Edit: Adding a sample of some function I am trying to valuate expectation value:

Somthing[Z_?NumericQ, G_?NumericQ] :=
NIntegrate[((4 E^(-Z (π + 2 ArcTan[(2 x)/G])) G Z x)/(
G^2 + 4*x^2))/(1 - Exp[-2*π*Z]), {x, -∞, +∞}]

• It is difficult to provide help unless you provide the function and the code for what you have tried. – Bob Hanlon Sep 16 '16 at 15:03
• FYI NIntegrate does take Infinity as a limit. Have you tried that? – george2079 Sep 16 '16 at 15:46
• @george2079 yes yes,but it spits 10^999k at me.
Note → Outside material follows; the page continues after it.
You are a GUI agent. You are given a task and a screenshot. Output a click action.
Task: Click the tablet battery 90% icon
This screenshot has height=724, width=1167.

Clearly not the area underneath :D – Rena Sep 16 '16 at 15:49
• you should give specific examples for Z and G – george2079 Sep 16 '16 at 15:55

The integral does not converge when integrated over the range $(-\infty, \infty)$. The easiest way to see this is to use the Series functionality of Mathematica. Define:
 integrand[x_] = ((4 E^(-Z (π + 2 ArcTan[(2 x)/G])) G Z x)/(G^2 + 4*x^2))/(1 - Exp[-2*π*Z])

Series[integrand[x], {x, -∞, 1}]

The results are: $$\frac{G Z e^{\pi\sqrt{\frac{1}{G^2}} G Z+\pi Z}}{x \left(e^{2 \pi Z}-1\right)}+O\left(\left(\frac{1}{x}\right)^2\right)$$ and $$\frac{G Z e^{-\pi\sqrt{\frac{1}{G^2}} G Z+\pi Z}}{x \left(e^{2 \pi Z}-1\right)}+O\left(\left(\frac{1}{x}\right)^2\right)$$ respectively. Since the integrand is proportional to $1/x$ as $x \to \pm \infty$, its integral will diverge logarithmically as we take the limits of integration to $\pm \infty$. Thus, the integral over $(-\infty, \infty)$ is not well-defined.